Adele smiled faintly. Senator Forbes was unpleasant, but the woman had intelligence and an impressively pragmatic outlook.
Lieutenant Cory was on the other side of the signals console, and Rene Cazelet backed Vesey on the astrogation console. Ordinarily Vesey as First Lieutenant would be in the BDC, but everyone accepted that Blantyre was the better tactician. If an Alliance missile tore off the Milton's bow, far better that Blantyre rather than Vesey be in the separate armored control station in the far stern.
"Extracting!" said Blantyre from the BDC.
For a moment Adele felt herself being cut apart at each joint. It wasn't painful, exactly; more like a hundred icy bands jerking tight around and through her body. Then the bridge lighting sharpened, her console display switched automatically to real-time sensor readouts, and Adele was back to work.
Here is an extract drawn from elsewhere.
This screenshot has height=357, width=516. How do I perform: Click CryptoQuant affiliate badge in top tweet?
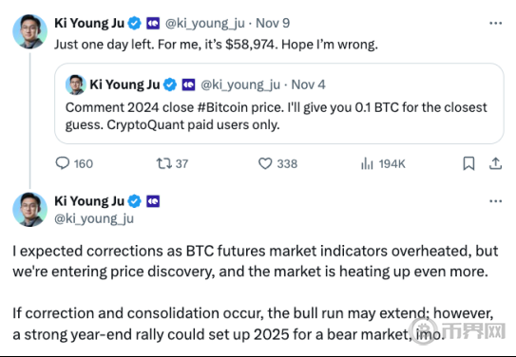(x=153, y=24)
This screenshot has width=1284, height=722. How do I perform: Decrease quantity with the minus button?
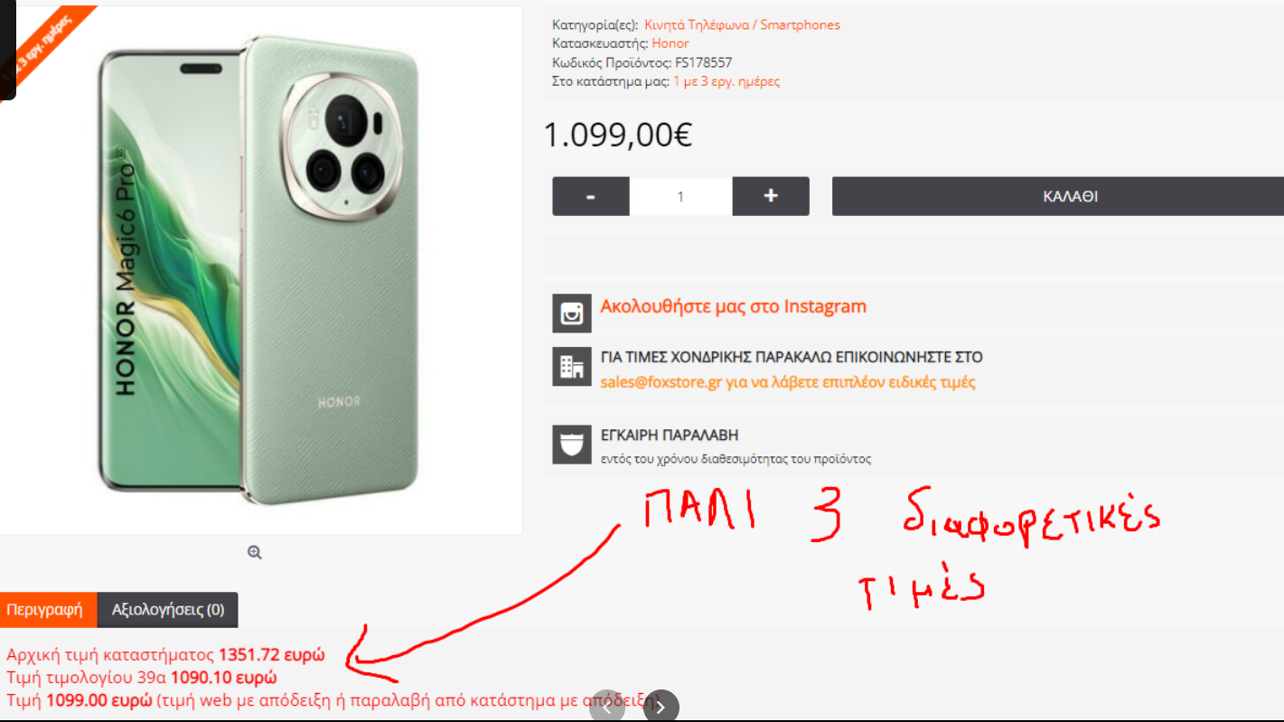pyautogui.click(x=591, y=196)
Six RCN vessels had extracted ahead of the Milton, and as Adele's display brightened to life it highlighted a distortion in space-time which quickly resolved into the Direktor Friedrich. A microwave cone on the Helgowelt's bow was already rotating toward what the Alliance commander assumed was the flagship of Squadron Varnell.
Adele alerted the command group by an icon on each officer's console or face-shield. She cued Cazelet electronically, but she also nodded toward his image inset on her display, knowing that he would watching her through her own console.
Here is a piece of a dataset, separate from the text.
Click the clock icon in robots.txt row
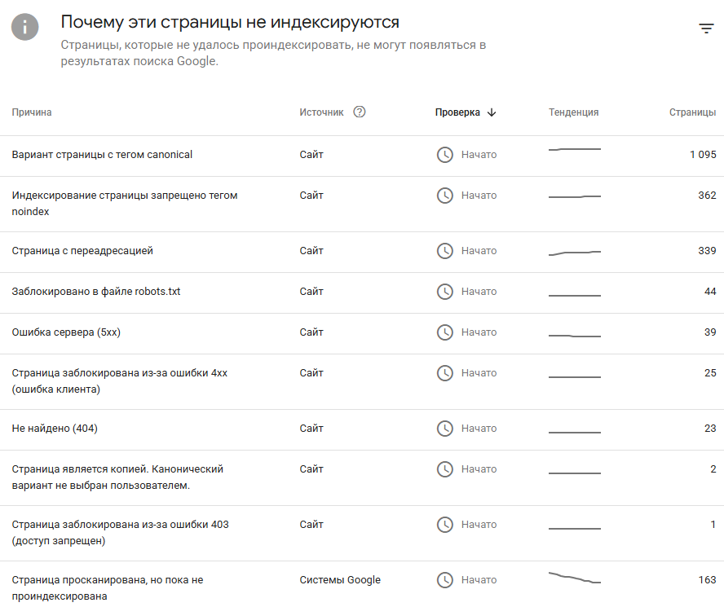724x607 pixels. 444,291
This timing was perfect beyond anybody's ability to plan. If one believed in personified Luck, then it would shortly be balanced by a corresponding disaster—perhaps a missile striking the Friedrich or the Milton itself. If one were religious, then the Gods were fighting for the Republic as they had done so often in the past according to devout historians.
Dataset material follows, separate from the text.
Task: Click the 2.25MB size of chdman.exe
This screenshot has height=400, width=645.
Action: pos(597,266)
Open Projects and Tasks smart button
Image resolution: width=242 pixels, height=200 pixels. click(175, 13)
Adele Mundy believed in doing her job as well as she could. On a vessel commanded by Daniel Leary, she could expect that her shipmates would have the same priority.
"Alliance forces . . . ," Cazelet said, sending via directed microwave and on 15.5 megahertz. One pole of the Milton's 20-meter beam was directed toward the Helgowelt, some nine thousand miles distant while the other pole pointed to within 20 degrees of the Alliance base. There'd be sufficient dispersion across the much greater distance to Inner for the communications staff there to read it clearly even if something was wrong with their microwave pickups. "This is AFS Luetzow, flagship of Squadron Hill. Hold for orders from Admiral Hill, break."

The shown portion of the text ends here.